▶ **ENTRIES SUPPLIED**
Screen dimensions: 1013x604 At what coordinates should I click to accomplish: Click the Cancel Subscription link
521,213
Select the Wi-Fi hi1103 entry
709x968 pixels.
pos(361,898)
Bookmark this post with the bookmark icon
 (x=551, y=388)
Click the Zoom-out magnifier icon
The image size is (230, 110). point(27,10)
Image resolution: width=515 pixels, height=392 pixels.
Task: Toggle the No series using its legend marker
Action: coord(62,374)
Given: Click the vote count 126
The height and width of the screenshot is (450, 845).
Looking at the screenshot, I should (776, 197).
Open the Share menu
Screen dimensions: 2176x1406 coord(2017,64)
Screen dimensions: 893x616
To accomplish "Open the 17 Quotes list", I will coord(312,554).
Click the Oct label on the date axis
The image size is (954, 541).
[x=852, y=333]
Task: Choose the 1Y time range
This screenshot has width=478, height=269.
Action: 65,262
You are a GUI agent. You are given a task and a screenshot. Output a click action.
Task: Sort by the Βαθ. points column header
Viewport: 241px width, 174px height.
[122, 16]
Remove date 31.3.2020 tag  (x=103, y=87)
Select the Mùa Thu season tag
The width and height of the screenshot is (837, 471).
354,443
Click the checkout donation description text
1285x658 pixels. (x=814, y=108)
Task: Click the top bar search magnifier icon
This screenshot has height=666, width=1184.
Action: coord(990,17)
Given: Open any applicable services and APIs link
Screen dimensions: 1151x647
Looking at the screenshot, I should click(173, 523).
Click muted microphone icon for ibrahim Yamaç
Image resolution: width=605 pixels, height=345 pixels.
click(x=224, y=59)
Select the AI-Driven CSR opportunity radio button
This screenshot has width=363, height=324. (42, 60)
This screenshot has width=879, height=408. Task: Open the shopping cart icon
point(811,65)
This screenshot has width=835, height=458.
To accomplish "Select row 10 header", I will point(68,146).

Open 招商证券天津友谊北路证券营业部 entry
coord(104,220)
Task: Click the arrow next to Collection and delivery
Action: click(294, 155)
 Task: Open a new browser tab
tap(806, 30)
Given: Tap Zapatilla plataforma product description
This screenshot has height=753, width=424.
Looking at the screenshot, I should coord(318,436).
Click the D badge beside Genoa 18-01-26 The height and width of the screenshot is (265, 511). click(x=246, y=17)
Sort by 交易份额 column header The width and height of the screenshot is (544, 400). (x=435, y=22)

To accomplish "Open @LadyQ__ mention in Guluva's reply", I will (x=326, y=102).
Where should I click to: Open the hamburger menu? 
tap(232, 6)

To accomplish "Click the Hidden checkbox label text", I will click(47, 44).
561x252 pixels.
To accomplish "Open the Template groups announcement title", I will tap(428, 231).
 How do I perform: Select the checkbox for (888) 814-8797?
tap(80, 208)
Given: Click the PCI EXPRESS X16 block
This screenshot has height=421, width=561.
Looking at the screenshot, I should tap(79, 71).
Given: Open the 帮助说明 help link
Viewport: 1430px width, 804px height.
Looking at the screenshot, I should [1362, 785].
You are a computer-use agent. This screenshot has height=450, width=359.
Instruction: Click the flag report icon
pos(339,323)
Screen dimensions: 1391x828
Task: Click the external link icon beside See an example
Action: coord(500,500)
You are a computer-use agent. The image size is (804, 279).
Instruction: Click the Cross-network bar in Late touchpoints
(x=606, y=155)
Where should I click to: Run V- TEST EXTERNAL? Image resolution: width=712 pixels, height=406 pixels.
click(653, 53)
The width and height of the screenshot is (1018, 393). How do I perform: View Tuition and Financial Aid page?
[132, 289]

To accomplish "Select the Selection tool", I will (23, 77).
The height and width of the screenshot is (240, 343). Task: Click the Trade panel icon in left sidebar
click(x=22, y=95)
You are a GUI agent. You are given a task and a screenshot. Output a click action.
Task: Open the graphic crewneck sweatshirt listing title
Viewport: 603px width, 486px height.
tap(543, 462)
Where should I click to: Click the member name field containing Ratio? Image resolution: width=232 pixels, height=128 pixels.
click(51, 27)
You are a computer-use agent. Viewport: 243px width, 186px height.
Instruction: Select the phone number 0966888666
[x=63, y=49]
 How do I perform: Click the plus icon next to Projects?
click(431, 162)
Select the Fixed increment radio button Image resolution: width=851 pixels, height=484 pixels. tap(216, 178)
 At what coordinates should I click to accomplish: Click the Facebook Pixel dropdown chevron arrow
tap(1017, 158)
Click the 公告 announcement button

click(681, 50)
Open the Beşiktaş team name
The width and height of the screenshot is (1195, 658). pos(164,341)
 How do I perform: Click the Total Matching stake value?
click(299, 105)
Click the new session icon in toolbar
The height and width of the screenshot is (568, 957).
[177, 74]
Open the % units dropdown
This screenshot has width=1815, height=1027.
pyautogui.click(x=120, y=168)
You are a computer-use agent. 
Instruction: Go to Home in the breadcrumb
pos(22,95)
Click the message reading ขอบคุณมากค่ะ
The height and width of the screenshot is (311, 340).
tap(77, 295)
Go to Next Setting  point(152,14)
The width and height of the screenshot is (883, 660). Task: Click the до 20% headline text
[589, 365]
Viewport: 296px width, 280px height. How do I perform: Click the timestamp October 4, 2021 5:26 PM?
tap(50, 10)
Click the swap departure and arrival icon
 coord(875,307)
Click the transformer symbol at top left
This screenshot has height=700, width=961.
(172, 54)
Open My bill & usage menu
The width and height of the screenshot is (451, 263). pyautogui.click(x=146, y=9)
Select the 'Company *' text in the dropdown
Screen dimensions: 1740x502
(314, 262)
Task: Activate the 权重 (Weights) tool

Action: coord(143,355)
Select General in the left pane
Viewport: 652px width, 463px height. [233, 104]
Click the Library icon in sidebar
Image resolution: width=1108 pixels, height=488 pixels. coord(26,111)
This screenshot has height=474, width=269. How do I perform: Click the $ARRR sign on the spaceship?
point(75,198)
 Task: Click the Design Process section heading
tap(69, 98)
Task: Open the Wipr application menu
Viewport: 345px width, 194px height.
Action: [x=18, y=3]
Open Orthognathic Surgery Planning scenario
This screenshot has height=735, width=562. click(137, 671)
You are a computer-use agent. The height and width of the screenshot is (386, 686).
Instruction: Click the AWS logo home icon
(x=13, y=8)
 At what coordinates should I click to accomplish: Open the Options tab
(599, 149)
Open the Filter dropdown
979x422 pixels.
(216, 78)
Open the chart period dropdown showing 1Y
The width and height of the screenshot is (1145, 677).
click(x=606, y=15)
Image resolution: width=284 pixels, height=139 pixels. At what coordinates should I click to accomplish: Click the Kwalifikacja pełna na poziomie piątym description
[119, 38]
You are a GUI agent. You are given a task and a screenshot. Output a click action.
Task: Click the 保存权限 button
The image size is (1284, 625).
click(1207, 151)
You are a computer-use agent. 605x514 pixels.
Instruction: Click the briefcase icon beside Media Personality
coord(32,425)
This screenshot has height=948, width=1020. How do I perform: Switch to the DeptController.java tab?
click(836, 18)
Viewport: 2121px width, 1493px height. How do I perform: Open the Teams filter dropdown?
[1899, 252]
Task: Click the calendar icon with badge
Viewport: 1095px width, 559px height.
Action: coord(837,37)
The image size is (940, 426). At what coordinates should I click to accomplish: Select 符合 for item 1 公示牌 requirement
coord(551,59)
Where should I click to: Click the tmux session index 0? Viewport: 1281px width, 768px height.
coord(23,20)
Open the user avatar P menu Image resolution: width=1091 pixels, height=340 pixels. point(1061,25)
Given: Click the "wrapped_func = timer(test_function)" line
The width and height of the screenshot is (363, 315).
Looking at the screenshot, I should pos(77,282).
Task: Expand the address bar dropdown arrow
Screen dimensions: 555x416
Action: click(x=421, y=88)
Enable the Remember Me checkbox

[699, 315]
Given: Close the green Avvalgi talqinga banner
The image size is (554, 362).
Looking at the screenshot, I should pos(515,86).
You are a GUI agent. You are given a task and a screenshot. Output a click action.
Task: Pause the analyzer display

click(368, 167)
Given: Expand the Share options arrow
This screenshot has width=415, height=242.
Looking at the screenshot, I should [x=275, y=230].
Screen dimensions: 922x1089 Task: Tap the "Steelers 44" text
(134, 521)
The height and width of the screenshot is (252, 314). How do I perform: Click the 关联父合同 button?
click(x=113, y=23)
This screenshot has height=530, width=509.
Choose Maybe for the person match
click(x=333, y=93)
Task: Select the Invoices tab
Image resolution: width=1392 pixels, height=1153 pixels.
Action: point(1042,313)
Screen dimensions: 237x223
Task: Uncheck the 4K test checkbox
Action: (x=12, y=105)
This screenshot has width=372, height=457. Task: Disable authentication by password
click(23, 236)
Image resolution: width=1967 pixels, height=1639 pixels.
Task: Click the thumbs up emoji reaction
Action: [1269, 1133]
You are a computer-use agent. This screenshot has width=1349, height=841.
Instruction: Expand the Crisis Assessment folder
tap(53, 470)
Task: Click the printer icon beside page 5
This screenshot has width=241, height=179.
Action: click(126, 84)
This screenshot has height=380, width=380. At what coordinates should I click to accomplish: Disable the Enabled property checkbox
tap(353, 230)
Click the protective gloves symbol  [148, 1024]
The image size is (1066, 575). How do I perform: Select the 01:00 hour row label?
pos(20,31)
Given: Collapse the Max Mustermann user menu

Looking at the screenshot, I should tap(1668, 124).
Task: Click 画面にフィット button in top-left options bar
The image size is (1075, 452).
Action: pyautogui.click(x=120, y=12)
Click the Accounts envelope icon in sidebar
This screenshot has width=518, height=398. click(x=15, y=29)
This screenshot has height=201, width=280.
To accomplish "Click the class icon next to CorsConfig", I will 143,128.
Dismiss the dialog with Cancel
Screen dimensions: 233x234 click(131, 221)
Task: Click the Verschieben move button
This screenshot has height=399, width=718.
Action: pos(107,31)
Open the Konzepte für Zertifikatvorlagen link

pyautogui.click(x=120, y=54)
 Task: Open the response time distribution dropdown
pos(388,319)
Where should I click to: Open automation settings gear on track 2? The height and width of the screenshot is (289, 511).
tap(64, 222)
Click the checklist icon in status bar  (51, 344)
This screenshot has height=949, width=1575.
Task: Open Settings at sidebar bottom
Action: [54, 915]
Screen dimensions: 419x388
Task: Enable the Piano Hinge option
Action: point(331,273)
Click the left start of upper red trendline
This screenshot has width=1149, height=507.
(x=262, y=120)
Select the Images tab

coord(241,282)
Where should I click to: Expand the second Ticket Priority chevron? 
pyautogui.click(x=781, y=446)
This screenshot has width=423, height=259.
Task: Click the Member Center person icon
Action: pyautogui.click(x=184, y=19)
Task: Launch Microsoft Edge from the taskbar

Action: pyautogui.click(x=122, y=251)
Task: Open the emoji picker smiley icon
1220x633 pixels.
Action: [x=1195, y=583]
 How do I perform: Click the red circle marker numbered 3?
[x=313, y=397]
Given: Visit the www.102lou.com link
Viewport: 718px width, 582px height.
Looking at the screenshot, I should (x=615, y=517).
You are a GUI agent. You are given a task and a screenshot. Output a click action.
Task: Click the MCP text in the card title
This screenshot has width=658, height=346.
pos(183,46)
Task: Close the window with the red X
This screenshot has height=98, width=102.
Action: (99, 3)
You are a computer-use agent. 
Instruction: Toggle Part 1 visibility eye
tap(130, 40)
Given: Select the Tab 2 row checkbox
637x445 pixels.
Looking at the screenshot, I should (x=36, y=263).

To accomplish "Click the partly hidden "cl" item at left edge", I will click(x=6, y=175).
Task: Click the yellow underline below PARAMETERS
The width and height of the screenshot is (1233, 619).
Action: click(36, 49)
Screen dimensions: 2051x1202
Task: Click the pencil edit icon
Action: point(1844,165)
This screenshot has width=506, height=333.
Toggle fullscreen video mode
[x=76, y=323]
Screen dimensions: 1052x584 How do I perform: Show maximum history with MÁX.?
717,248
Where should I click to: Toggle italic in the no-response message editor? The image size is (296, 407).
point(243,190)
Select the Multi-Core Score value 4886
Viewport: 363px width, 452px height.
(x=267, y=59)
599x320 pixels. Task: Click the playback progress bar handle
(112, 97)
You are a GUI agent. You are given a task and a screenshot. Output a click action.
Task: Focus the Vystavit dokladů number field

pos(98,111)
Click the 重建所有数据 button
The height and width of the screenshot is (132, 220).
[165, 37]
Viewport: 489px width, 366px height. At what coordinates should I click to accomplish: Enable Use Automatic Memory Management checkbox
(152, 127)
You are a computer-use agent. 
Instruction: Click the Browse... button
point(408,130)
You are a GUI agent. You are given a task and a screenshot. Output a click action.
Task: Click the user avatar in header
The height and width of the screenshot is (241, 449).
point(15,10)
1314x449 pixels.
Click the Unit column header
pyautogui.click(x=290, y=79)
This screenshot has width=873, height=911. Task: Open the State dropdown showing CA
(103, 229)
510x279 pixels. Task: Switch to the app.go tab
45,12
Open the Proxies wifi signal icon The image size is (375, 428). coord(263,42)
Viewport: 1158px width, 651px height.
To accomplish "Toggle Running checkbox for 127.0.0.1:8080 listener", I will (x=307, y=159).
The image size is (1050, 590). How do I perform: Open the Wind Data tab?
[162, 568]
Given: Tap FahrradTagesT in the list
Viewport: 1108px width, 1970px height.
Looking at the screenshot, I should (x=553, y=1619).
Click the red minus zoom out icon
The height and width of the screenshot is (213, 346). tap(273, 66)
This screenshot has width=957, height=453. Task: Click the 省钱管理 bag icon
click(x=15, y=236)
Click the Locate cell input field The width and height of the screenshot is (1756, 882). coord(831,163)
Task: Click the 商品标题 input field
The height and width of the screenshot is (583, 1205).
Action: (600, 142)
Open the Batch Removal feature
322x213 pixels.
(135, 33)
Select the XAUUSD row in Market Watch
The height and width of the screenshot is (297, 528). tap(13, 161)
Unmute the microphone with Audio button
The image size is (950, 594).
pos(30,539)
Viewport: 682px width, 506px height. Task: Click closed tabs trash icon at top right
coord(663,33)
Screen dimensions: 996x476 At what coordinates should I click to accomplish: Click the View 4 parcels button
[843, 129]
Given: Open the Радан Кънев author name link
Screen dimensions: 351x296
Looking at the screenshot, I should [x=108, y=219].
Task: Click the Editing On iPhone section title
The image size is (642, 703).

▶ **PROBLEM**
Copy the data verbatim from the line containing "Unmute the microphone with Audio button" up to and including the line containing "Looking at the screenshot, I should [x=108, y=219].".

▶ **FINISHED TASK**
Unmute the microphone with Audio button
The image size is (950, 594).
pos(30,539)
Viewport: 682px width, 506px height. Task: Click closed tabs trash icon at top right
coord(663,33)
Screen dimensions: 996x476 At what coordinates should I click to accomplish: Click the View 4 parcels button
[843, 129]
Given: Open the Радан Кънев author name link
Screen dimensions: 351x296
Looking at the screenshot, I should [x=108, y=219].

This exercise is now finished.